- **What is expected**
The entries below are to be duplicated exactly, with nothing left out.

=====

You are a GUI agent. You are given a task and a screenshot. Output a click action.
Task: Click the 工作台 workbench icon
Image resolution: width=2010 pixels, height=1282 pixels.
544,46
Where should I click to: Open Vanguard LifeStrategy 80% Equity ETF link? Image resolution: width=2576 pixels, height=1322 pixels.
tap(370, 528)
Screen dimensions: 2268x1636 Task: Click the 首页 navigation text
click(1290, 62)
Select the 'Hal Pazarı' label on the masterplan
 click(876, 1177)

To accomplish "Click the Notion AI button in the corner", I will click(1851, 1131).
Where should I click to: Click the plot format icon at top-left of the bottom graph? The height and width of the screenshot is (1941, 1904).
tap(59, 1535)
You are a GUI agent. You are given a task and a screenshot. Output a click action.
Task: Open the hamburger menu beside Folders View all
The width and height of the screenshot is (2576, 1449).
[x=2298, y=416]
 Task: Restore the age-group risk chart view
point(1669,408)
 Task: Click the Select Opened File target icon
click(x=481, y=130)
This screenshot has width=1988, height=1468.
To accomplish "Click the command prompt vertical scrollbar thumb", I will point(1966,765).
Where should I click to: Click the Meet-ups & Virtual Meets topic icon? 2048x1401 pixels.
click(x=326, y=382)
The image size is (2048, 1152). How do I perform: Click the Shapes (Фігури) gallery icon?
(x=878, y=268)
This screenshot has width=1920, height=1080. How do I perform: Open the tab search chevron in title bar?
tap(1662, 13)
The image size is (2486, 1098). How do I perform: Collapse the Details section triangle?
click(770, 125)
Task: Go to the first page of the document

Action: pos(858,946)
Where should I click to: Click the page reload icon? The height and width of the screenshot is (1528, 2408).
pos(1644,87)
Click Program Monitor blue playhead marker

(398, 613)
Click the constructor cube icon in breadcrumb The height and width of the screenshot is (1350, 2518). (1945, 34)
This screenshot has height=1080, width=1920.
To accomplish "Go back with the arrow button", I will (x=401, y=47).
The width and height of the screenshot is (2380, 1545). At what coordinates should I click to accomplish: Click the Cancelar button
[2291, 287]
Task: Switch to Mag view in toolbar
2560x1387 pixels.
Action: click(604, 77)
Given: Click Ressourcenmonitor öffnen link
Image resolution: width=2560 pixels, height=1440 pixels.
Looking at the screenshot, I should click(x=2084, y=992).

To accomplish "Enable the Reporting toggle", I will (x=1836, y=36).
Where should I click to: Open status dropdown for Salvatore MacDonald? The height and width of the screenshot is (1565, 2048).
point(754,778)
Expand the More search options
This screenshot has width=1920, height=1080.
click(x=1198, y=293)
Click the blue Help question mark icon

=====

- **Answer box**
You are a GUI agent. You are given a task and a screenshot. Output a click action.
Task: Click the 工作台 workbench icon
Image resolution: width=2010 pixels, height=1282 pixels.
544,46
Where should I click to: Open Vanguard LifeStrategy 80% Equity ETF link? Image resolution: width=2576 pixels, height=1322 pixels.
tap(370, 528)
Screen dimensions: 2268x1636 Task: Click the 首页 navigation text
click(1290, 62)
Select the 'Hal Pazarı' label on the masterplan
 click(876, 1177)

To accomplish "Click the Notion AI button in the corner", I will click(1851, 1131).
Where should I click to: Click the plot format icon at top-left of the bottom graph? The height and width of the screenshot is (1941, 1904).
tap(59, 1535)
You are a GUI agent. You are given a task and a screenshot. Output a click action.
Task: Open the hamburger menu beside Folders View all
The width and height of the screenshot is (2576, 1449).
[x=2298, y=416]
 Task: Restore the age-group risk chart view
point(1669,408)
 Task: Click the Select Opened File target icon
click(x=481, y=130)
This screenshot has width=1988, height=1468.
To accomplish "Click the command prompt vertical scrollbar thumb", I will point(1966,765).
Where should I click to: Click the Meet-ups & Virtual Meets topic icon? 2048x1401 pixels.
click(x=326, y=382)
The image size is (2048, 1152). How do I perform: Click the Shapes (Фігури) gallery icon?
(x=878, y=268)
This screenshot has width=1920, height=1080. How do I perform: Open the tab search chevron in title bar?
tap(1662, 13)
The image size is (2486, 1098). How do I perform: Collapse the Details section triangle?
click(770, 125)
Task: Go to the first page of the document

Action: pos(858,946)
Where should I click to: Click the page reload icon? The height and width of the screenshot is (1528, 2408).
pos(1644,87)
Click Program Monitor blue playhead marker

(398, 613)
Click the constructor cube icon in breadcrumb The height and width of the screenshot is (1350, 2518). (1945, 34)
This screenshot has height=1080, width=1920.
To accomplish "Go back with the arrow button", I will (x=401, y=47).
The width and height of the screenshot is (2380, 1545). At what coordinates should I click to accomplish: Click the Cancelar button
[2291, 287]
Task: Switch to Mag view in toolbar
2560x1387 pixels.
Action: click(604, 77)
Given: Click Ressourcenmonitor öffnen link
Image resolution: width=2560 pixels, height=1440 pixels.
Looking at the screenshot, I should click(x=2084, y=992).

To accomplish "Enable the Reporting toggle", I will (x=1836, y=36).
Where should I click to: Open status dropdown for Salvatore MacDonald? The height and width of the screenshot is (1565, 2048).
point(754,778)
Expand the More search options
This screenshot has width=1920, height=1080.
click(x=1198, y=293)
Click the blue Help question mark icon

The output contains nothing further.